07 February 2017 by Anna Staford
Elephants are unique and incredible creatures. Most of us at some point may have dreamt of elephant riding and if you are lucky enough to have ever had a close encounter with an elephant, you will know that these mighty beasts are in a class of their own.
In many countries like Cambodia, Laos, India, Indonesia, Sri Lanka and Thailand, elephants have been used to work for centuries. The “mahout” (elephant riders/carers) culture is deeply rooted and in certain families, having an elephant is a family tradition going back generations. Of course the elephant needs to eat, and the owners need money to feed them.
In Thailand, for example, the banning of logging in 1989 meant that many mahouts had to find another source of income; many were forced to beg in the streets or to work in the illegal logging industry. This was one of the reasons for the Thai Elephant Conservation Centre promoting an initiative to use elephants in the tourism industry, as a means of providing employment for both elephants and mahouts.
You can take an elephant ride for as little as 1,400 Thai Bhats. Imagine that! Fulfil a life long dream for only £32! What could be wrong with that? Read on and you will see.
You may think that for these big mammals, carrying a relatively light weight on its back would not be an issue. The problem is that they may be repeatedly carrying that weight all day, every day, in the sun, without rest or mud baths to protect their skins. These working conditions can lead to permanent injuries. Riding an elephant on his neck, or close to the head is usually the best position, but unfortunately, all too often, tourists are carried on heavy 200 lb benches, secured by ropes around their belly. So the elephant ends up carrying a much heavier weight and not in the optimum way for them. This can lead to back injuries and sore wounds from ropes rubbing.
All the different work that elephants do – which can include circus tricks and even canvas painting - doesn’t happen by accident. Its the result of long and sometimes painful training until the elephant finally submits to the behaviour required. Back in 2002, The National Geographic magazine featured some of the cruel techniques used, which begin with the capture of baby elephants in the wild and involve training methods sometimes referred to as ‘elephant crushing’. This method tames wild elephants by caging the elephants and negative reinforcement including physical punishment which ‘crushes’ the animals spirit. Even though this is widely condemned, it is still practiced.
With elephants born in captivity, the circumstances can be different. According to a TRAFFIC report, younger members of mahout families that have worked with elephants for generations, are paired with juvenile elephants. They follow their fathers’ footsteps and form lifetime partnerships with their elephant. They use positive reinforcement and love to gain the elephant’s trust and that results in a life-long friendship.

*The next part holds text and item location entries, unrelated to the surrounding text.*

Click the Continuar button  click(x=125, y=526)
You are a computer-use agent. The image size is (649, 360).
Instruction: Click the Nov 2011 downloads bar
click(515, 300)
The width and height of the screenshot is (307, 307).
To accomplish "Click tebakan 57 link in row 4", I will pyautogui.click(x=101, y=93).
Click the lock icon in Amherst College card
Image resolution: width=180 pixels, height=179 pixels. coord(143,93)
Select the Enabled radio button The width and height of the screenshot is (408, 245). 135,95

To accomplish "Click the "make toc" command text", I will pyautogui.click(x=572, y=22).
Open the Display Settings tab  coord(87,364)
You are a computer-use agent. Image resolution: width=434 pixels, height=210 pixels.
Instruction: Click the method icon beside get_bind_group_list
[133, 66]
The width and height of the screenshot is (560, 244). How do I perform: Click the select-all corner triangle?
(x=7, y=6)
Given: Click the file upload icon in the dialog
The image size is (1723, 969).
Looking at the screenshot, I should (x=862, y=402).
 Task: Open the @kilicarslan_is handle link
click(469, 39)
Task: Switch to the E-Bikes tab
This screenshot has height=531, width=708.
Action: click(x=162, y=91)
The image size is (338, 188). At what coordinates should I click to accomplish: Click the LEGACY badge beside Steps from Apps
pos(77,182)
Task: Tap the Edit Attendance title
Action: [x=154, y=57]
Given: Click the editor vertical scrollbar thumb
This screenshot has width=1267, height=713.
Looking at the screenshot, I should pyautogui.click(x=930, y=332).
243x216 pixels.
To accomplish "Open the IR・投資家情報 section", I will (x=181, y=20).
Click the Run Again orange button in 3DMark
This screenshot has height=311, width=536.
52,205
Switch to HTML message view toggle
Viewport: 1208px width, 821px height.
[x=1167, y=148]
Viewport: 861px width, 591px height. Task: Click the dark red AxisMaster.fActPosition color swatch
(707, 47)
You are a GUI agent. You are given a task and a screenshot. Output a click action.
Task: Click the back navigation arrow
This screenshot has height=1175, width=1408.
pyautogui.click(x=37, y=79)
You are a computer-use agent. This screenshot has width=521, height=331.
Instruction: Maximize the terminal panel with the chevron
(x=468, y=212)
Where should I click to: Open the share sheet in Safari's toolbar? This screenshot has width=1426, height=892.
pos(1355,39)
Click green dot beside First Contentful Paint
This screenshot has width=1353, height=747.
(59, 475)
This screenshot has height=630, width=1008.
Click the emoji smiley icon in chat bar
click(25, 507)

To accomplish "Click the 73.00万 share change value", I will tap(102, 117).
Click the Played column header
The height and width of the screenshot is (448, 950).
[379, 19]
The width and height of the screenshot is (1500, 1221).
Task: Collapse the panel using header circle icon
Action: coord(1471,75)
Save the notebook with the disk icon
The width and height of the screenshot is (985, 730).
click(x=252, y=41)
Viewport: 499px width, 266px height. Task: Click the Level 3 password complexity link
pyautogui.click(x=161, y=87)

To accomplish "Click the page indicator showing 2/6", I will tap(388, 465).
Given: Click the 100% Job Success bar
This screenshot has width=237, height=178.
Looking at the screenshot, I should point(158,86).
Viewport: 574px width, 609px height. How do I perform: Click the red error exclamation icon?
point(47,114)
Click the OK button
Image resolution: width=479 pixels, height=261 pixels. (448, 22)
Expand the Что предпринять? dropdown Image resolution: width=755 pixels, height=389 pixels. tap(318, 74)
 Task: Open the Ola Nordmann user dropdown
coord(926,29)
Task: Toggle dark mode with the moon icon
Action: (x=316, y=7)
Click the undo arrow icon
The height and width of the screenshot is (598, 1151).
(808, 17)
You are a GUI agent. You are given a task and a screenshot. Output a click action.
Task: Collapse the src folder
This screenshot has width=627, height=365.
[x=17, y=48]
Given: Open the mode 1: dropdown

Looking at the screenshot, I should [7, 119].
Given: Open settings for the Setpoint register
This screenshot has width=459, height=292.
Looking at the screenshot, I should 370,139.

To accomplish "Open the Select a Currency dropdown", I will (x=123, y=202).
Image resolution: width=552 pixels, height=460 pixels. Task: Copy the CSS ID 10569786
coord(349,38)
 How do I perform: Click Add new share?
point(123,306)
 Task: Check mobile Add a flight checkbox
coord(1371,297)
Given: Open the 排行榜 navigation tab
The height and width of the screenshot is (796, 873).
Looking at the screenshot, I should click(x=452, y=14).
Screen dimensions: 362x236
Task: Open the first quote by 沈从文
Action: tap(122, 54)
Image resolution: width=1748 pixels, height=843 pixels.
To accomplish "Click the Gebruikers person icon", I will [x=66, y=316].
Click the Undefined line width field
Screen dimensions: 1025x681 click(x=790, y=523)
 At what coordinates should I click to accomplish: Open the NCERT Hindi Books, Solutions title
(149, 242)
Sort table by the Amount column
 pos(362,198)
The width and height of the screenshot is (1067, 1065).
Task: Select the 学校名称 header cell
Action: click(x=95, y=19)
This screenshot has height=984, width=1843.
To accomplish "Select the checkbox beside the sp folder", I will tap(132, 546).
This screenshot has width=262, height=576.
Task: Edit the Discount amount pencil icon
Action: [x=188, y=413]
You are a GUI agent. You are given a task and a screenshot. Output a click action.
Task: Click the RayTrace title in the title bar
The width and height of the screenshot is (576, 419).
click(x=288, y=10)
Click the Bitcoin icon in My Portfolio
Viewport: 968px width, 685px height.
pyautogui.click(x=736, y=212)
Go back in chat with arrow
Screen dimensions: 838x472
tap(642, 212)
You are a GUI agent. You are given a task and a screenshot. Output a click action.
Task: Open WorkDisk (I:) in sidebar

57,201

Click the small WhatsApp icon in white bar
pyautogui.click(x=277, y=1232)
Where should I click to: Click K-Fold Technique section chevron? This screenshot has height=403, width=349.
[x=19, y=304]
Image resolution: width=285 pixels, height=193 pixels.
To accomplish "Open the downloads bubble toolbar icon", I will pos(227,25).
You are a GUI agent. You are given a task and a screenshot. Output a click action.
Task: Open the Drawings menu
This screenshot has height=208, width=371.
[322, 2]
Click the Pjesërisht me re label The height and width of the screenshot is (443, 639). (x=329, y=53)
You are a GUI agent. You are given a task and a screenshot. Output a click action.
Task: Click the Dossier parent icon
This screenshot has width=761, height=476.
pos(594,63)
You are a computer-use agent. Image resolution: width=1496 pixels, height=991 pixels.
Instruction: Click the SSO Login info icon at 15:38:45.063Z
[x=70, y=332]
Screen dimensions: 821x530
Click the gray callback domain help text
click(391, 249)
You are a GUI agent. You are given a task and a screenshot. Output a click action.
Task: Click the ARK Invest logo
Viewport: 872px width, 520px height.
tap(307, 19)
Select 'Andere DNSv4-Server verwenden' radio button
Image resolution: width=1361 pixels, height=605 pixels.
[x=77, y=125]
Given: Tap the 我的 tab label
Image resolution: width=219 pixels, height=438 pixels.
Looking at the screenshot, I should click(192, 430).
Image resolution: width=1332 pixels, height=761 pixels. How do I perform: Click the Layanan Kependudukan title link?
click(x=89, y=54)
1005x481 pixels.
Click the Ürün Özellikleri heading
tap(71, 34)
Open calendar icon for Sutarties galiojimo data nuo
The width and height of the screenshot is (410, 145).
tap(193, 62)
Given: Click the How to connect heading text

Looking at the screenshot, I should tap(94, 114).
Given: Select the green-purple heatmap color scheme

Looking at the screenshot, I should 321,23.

Don’t let yourself be swayed by the publicity of tour operators and travel agencies. If you really love elephants, you probably want to avoid an elephant ride altogether. Do your research and you may find a better way to interact with these magnificent animals that avoids the risk of any harm to them. There are organisations that provide sanctuary for elephants that have been treated badly in the past, or there may be others that pride themselves in treating the elephants well and caring for them in a humane and ethical way.